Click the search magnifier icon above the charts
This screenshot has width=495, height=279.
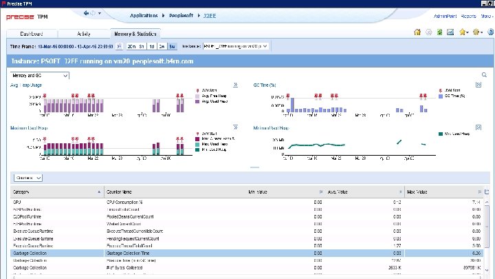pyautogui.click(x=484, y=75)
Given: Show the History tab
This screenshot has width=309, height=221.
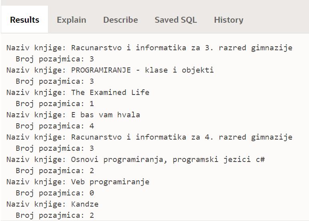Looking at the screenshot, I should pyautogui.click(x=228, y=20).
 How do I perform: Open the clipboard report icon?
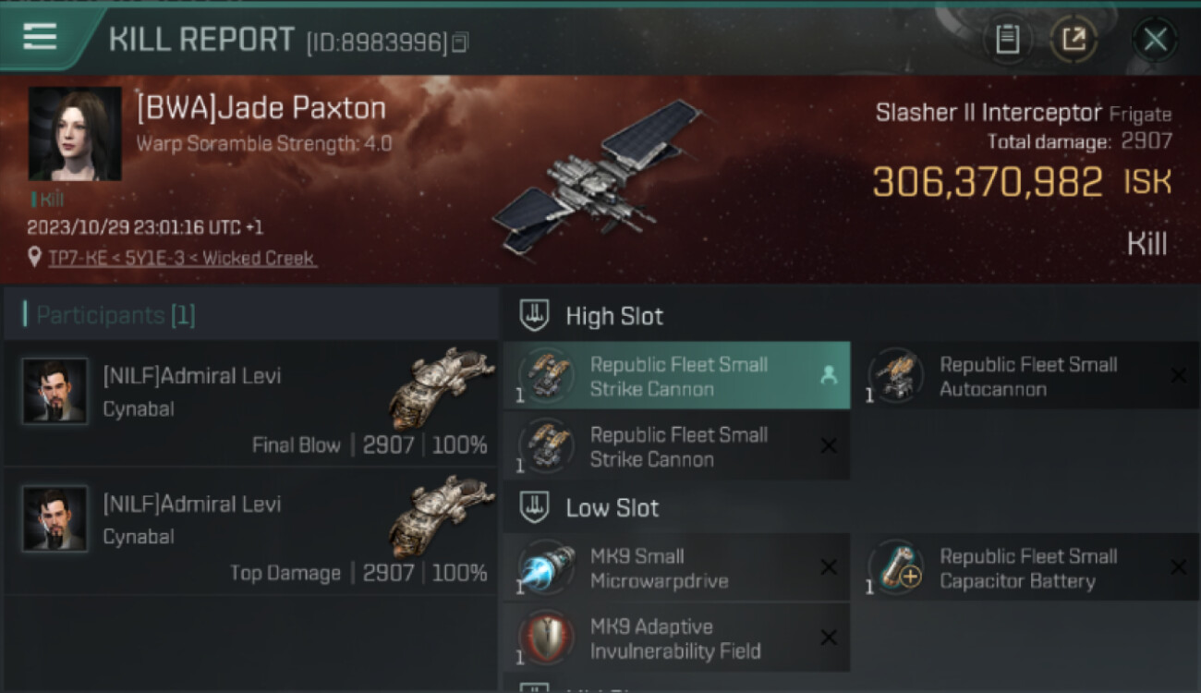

Exercise goal: Write out the lines beginning at the line with "This screenshot has width=495, height=279." and ending at the last line of the entries. Include no pictures.

Exercise response:
This screenshot has width=495, height=279.
pyautogui.click(x=484, y=75)
Given: Show the History tab
This screenshot has width=309, height=221.
Looking at the screenshot, I should pyautogui.click(x=228, y=20).
 How do I perform: Open the clipboard report icon?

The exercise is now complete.